The ensuing NTSB investigation concluded that the collapse occurred due to ″deficiencies in the State of Connecticut's bridge safety inspection and bridge maintenance program.″ They cited corrosion from water buildup due to inadequate drainage as a cause. During road mending some 10 years before, the highway drains had been deliberately blocked and the crew failed to unblock them when the road work was completed. Rainwater leaked down through the pin bearings, causing them to rust. The outer bearings were fracture-critical and non-redundant, a design flaw of this particular type of structure. The bearings were difficult to inspect close-up, although traces of rust could be seen near the affected bearings.

The incident was also blamed on inadequate inspection resources in the state of Connecticut. At the time of the disaster, the state had just 12 engineers, working in pairs, assigned to inspect 3,425 bridges. The collapse came despite the nationwide inspection procedures brought about by the collapse of the Silver Bridge in West Virginia in December 1967. The collapse also came as a surprise, considering the bridge underwent and allegedly passed a DOT inspection just nine months prior. After the collapse, one of the inspectors altered his notes, adding 20 additional notes to appear as if he had observed the problems with the bridge. He was found out because he made the additional notes with a finer pencil; due to his long record of good service, he was given one year of probation rather than fired. Also, on the weekend leading up to the collapse, residents had complained about an increase in strange noises and vibrations coming from the bridge, including what one resident described as being "like thousands of birds chirping," but no action was taken.

===Aftermath===
After the collapse, the almost 90,000 vehicles that used the bridge daily were diverted onto US-1 and local streets in Greenwich, causing the worst traffic problems the town had ever seen. The Town of Greenwich Health Department monitored the environmental impact, providing advice through the issuance of special bulletins to residents along the temporary routes. The interstate was not fully reopened until September, and then only with a temporary truss carrying two lanes of northbound traffic instead of the usual three. In total, final repairs cost over $20 million.

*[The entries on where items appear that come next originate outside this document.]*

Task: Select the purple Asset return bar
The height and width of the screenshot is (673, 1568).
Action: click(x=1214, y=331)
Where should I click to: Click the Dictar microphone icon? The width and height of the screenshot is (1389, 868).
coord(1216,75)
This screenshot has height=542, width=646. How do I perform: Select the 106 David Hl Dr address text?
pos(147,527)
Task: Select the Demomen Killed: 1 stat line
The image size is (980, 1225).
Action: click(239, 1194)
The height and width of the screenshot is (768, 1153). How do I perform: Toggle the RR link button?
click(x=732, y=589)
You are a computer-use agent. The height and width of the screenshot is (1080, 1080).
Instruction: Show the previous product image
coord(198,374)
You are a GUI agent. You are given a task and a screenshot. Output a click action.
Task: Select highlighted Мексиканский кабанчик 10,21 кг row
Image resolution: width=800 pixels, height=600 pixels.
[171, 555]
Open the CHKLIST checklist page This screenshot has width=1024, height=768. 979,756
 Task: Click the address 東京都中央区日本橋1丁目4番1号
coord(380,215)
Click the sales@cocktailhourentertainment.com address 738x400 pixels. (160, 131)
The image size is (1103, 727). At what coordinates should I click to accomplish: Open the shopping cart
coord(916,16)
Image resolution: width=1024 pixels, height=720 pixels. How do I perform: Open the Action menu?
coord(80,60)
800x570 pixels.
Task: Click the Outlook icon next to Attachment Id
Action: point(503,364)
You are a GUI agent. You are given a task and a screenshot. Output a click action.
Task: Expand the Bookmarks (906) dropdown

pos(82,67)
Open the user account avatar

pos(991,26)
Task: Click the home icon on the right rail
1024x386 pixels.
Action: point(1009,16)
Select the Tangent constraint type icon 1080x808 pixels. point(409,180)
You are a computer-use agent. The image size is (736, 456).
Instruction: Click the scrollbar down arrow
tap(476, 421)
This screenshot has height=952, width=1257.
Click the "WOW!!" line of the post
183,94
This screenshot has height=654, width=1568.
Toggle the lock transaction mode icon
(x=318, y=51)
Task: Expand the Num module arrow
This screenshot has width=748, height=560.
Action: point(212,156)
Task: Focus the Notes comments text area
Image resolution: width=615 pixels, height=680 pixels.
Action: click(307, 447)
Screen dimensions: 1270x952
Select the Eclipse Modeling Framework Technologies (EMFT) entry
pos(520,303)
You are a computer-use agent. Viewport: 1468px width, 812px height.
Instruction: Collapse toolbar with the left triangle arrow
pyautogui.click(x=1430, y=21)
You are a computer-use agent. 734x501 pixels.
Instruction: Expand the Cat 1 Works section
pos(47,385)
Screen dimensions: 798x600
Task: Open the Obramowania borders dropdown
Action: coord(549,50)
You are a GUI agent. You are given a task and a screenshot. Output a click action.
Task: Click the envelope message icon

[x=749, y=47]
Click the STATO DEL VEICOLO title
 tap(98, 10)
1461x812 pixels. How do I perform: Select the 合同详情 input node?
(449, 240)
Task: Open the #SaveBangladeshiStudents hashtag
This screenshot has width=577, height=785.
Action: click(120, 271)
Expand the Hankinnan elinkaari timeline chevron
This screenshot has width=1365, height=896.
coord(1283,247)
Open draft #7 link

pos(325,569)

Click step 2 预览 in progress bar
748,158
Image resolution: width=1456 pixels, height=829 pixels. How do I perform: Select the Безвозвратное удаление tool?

The Bridgeport & Port Jefferson Ferry, which operates out of Bridgeport roughly 25 mi east of the bridge and which had entered a new car and passenger ferry, the MV Grand Republic, into service three months prior to the collapse, saw a surge in ridership following the collapse, as many travelers traveling between Connecticut and Long Island found the ferry an attractive alternative to the traffic congestion caused by the collapse. Following the collapse, a temporary bridge span was installed and I-95 northbound was reopened to two lanes of traffic with a posted weight limit that restricted heavy trucks from using the bridge. The bridge was fully reopened in September 1983 when permanent repairs to the span were completed.

The Mianus River Bridge was completely reconstructed in the late 1980s and early 1990s. Work included replacing all of the structural steel, rebuilding and expanding the bridge deck to accommodate a wider roadway, and repairing the bridge piers to extend their service life. The replacement span was completed in 1992 and eliminated the pin-and-hanger assemblies that caused the collapse of the original bridge. The new wider bridge also features full left- and right-hand shoulders, a feature absent from the old bridge. Many other bridges in Connecticut were also retrofitted after the collapse to prevent what happened to cause the bridge to collapse.

Governor William A. O'Neill afterward proposed a $5.5 billion transportation spending package to pay for rehabilitation and replacement of bridges and other transportation projects in Connecticut.

In 1992, the bridge was officially named the Michael L. Morano Bridge, after a state senator who represented nearby Greenwich.